Direktur Center of Economic and Law Studies (Celios) Bhima Yudhistira mengatakan, realisasi PEN yang tidak optimal ini bisa menjadi indikator pemerintah tengah melakukan penghematan anggaran. Pada saat yang sama, pemerintah juga harus menjaga agar defisit anggaran tidak melebar.
"Karena pemerintah di satu sisi sedang mengatur bagaimana agar defisit anggaran tidak melebar. Jadi pemerintah terindikasi melakukan penghematan anggaran dengan mengurangi alokasi program perlindungan sosial yang dibutuhkan masyarakat," katanya kepada Medcom.id, Rabu, 3 November 2021.

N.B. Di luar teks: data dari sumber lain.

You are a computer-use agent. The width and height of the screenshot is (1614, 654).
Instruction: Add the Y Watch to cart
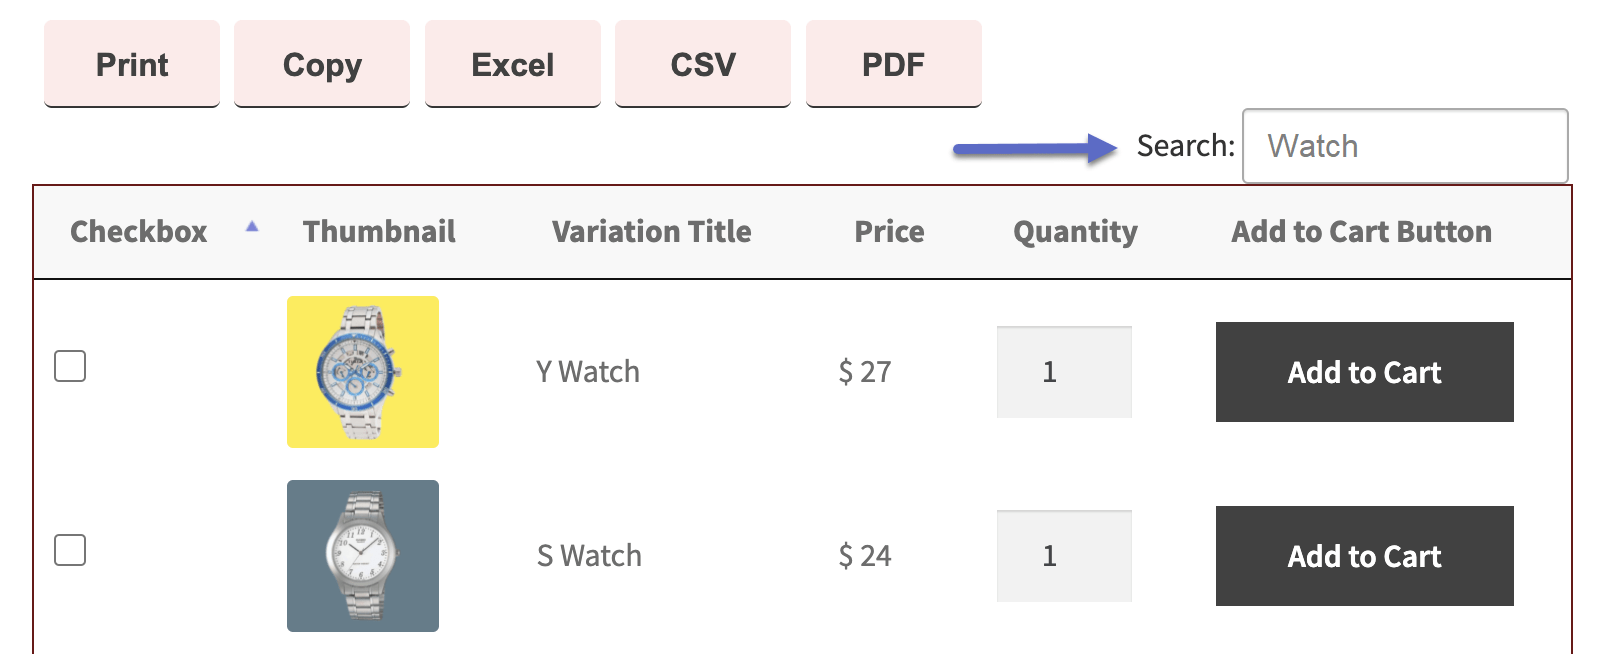(1364, 371)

Ia menambahkan, penghematan anggaran bantuan sosial ini bisa mengganggu daya beli masyarakat kelas menengah bawah. Apalagi dengan pemulihan ekonomi yang belum merata, penghematan anggaran bisa menjadi penghambat bagi upaya percepatan pemulihan ekonomi Indonesia.
"Penghematan anggaran yang terlalu cepat sebenarnya berisiko ya bagi daya beli kelas menengah rentan dan orang miskin. Apalagi pemulihan ekonomi kan tidak merata, belum semua lapangan kerja normal lagi. Jadi dimohon sekali pemerintah tidak tergesa-gesa kurangi stimulus," ungkapnya.
Selain itu, Bhima menyebut kendala lain yang dihadapi pemerintah adalah persoalan teknis pencairan anggaran yang masih terjadi dan berulang. Ia mencontohkan, pencairan Dana Alokasi Umum (DAU) yang terhambat karena 90 persen pemerintah daerah (pemda) yang laporannya dianggap belum sesuai petunjuk.
"Dana pemda yang ditahan di perbankan per September 2021 masih Rp194 triliun, gemuk dan hambat serapan di tingkat daerah. Kalau memang ada hambatan teknis seperti soal laporan administrasi, sebaiknya pemerintah baik Kemenkeu maupun BPK turun gunung beri pendampingan intens sampai hambatan teknisnya diselesaikan," pungkas dia.